Arrestato nel 1993, poi condannato in via definitiva e quindi assolto nel processo di revisione nel 2017.
Ora lo Stato deve pagare agli eredi di Giuseppe Orofino, portato in carcere a 49 anni, un milione e 404.925,25 euro di risarcimento per ingiusta detenzione con l’accusa di strage.
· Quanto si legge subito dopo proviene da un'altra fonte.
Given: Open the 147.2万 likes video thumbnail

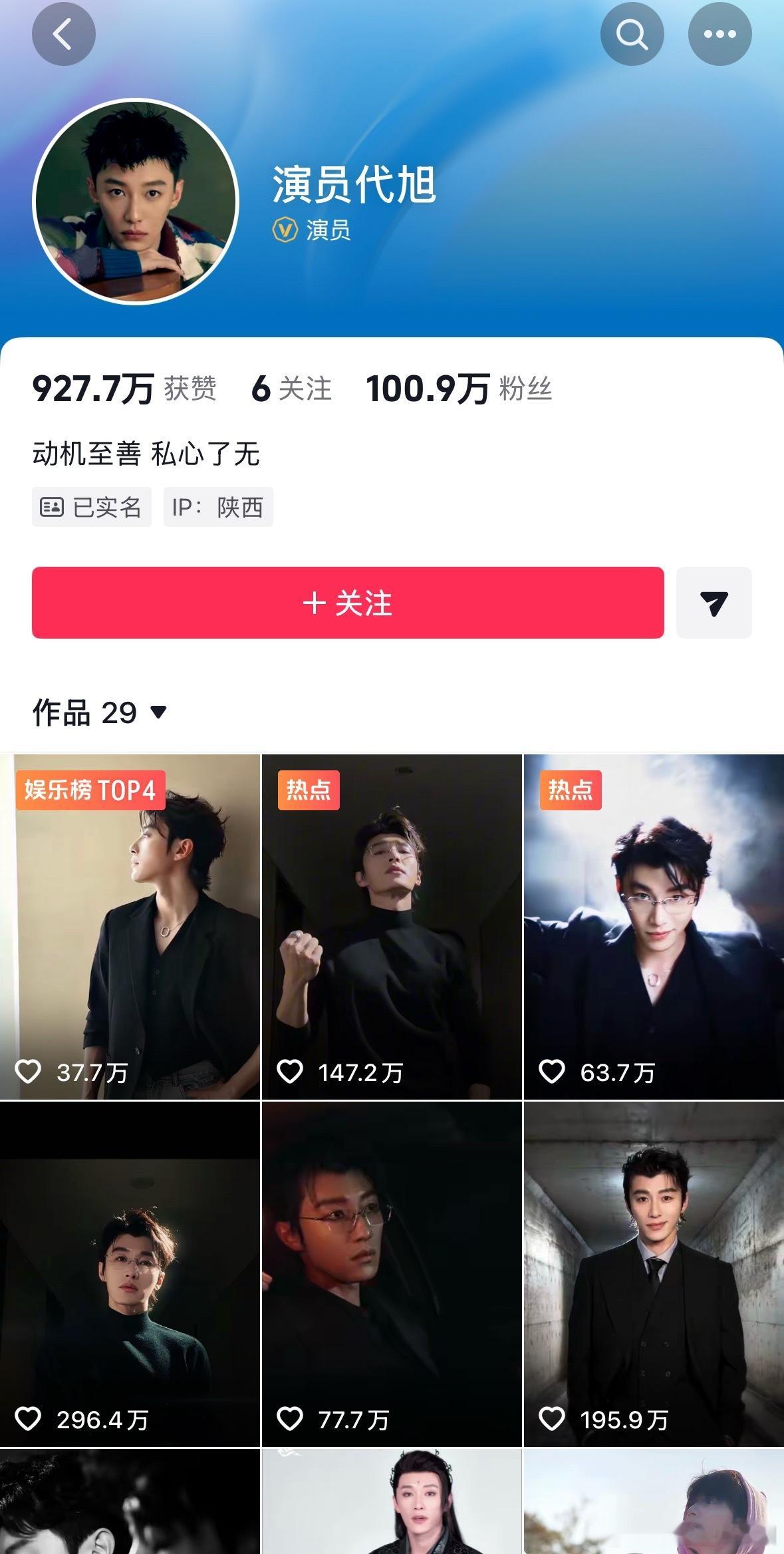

La decisione del maxi risarcimento è della corte d’Appello di Catania. Orofino dopo la lettura della sentenza scoppiò a piangere, urlando di disperazione, sbattendo la testa nel vetro della “gabbia” di imputato, proclamandosi innocente. Ad accusare il carrozziere e altre 6 persone era stato il falso pentito Vincenzo Scarantino che si era autoaccusato di avere partecipato alla strage insieme a Salvatore Candura, anche lui calunniatore. Secondo l’accusa inziale, supportata dalle indagini del gruppo di investigatori Falcone-Borsellino capitanato da Arnaldo La Barbera, Orofino avrebbe fornito una targa pulita per la 126 rubata – che avrebbe anche tenuto nella sua officina – utilizzata come autobomba in via Mariano D’Amelio a Palermo il 19 luglio 1992 per uccidere il procuratore aggiunto Paolo Borsellino e gli agenti della Polizia di Stato Agostino Catalano, Emanuela Loi, Vincenzo Li Muli, Walter Eddie Cosina e Claudio Traina. Nel luglio scorso il tribunale di Caltanissetta ha dichiarato prescritte le accuse contestate a Mario Bo e Fabrizio Mattei, due dei tre poliziotti accusati di avere depistato le indagini sulla strage e hanno assolto il terzo imputato, il poliziotto Michele Ribaudo. Erano imputati di calunnia aggravata dall’avere favorito la mafia.
Secondo l’accusa erano stati loro a imbeccare i malavitosi di borgata rendendoli complici degli stragisti e accusatori di persone – alcune già condannate per mafia – poi dichiarate innocenti.